§ **ACTION ITEM**
Which lines in the records below contain the word "Given"? Copy each one out.

§ **DATASET**

* * * * * * *

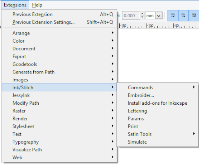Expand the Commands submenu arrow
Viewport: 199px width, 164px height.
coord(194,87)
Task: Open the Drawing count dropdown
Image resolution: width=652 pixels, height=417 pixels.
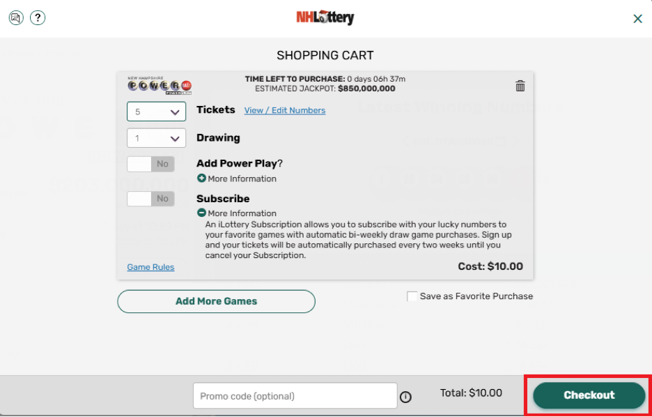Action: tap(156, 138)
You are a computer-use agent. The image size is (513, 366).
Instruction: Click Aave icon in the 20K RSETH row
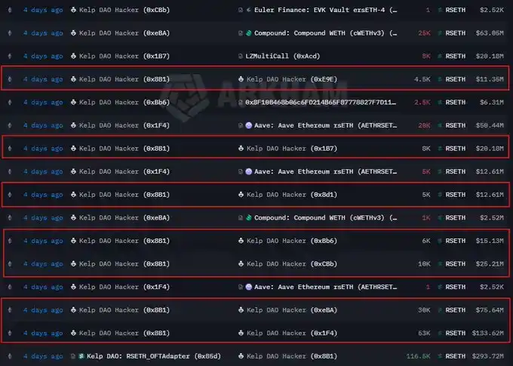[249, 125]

* * * * * * *

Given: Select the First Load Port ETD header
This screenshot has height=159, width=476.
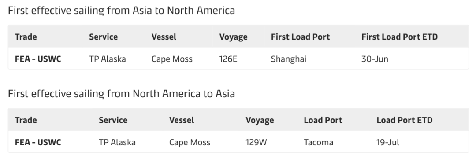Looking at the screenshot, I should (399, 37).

* * * * * * *

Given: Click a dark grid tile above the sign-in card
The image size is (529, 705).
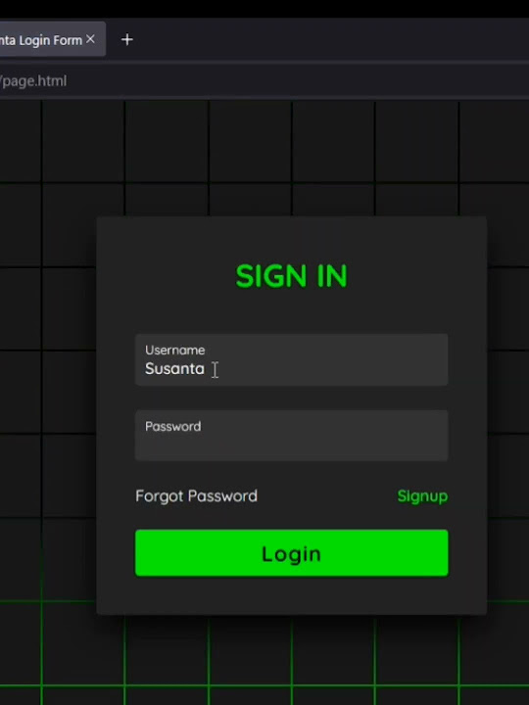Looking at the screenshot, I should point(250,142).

* * * * * * *

§ **WRITTEN ANSWER**
Given: Select the First Load Port ETD header
Given: Click a dark grid tile above the sign-in card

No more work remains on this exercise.